═══ Text

Metaphor was inspired by the novel My Antonia, written by Willa Cather in 1918. Deak’s work opens with the sounds of a typical day on the Nebraska prairie: wind, birds singing, the idle whistling of a young boy, and the creaking of an old wagon. All sounds are produced either vocally or with the cello and bow. Passages from the novel have been put into verse, which the cellist recites as he or she plays, sometimes transferring the words of the text directly to the cello.

In the novel, there is a brief scene where a young boy, as told in the first person, goes out on the prairie. He lies flat on the ground with his arms outstretched, crumbling the warm earth between his fingers. Willa Cather beautifully describes, through the boy’s eyes and mind, the wonderment he feels as he experiences this connection with the earth. This passage captures the essence of Jon Deak’s Metaphor.

Jon himself describes it well: “the ‘metaphor,’ comes from the fact that as the boy is becoming part of the earth, his breathing mixing with the wind, and his whistling with that of the birds, so his speech, and perhaps even he himself become...the cello.” Following are the final words of the text which become gradually inaudible under the sound of the cello, “Perhaps we feel like that when we die…and our bodies become a part of something entire...and are dissolved....into something....complete and great.”
—                                                      -Steven Pologe
Greetings From 1984, for violin and piano, recreates musically George Orwell’s nightmarish vision of a totalitarian society. Deak chose three main segments from the book and wove them together into a continuous fifteen-minute composition. The date in the work’s title has special meaning for Deak as he wrote this work in 1984 and felt that, because Orwell spoke to us from 1948, that it was only appropriate to look back and “greet” Orwell in return.

Of the four works on this disk, Greetings From 1984 requires the performers to play the greatest number of instruments, including glockenspiel, door chimes, fire bells, bird and duck calls, a lamb cry, and a host of others — all to be played while the pianist and violinist are also playing their virtuoso instrumental parts and delivering the text vocally.

The three episodes presented from the book are: (1) The Antique Shop, in which Winston, a disillusioned worker wanders the fascist wasteland of future London and finds himself in a musty old antique shop; (2) The “Two Minutes Hate,” a propaganda lecture delivered by Big Brother; and (3) The Encounter, in which Winston meets the dark-haired girl from the anti-sex league.

══════
═══ Data section

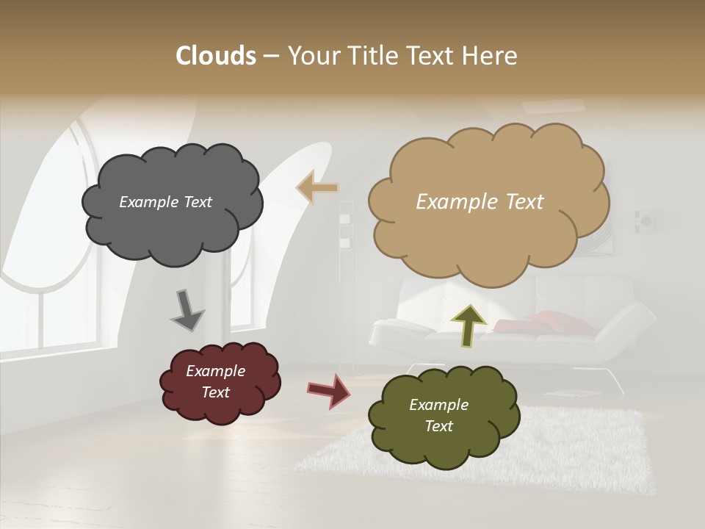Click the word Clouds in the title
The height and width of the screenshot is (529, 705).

══════

- [Requirements]:
(1) From the text on Jon Deak's music, give again the passage between "In the novel, there" and "Jon Deak’s Metaphor.", inclusive.
(2) Rewrite the paragraph of the text on Jon Deak's music that begins "Of the four works on this disk" in shorter form, keeping its main facts.

- [Full solutions]:
(1)
In the novel, there is a brief scene where a young boy, as told in the first person, goes out on the prairie. He lies flat on the ground with his arms outstretched, crumbling the warm earth between his fingers. Willa Cather beautifully describes, through the boy’s eyes and mind, the wonderment he feels as he experiences this connection with the earth. This passage captures the essence of Jon Deak’s Metaphor.

(2) Of the four works on the disk, Greetings From 1984 calls for the most instruments, among them glockenspiel, door chimes, fire bells, bird and duck calls, a lamb cry, and many others. The pianist and violinist play these while also performing their virtuoso instrumental parts and speaking the text.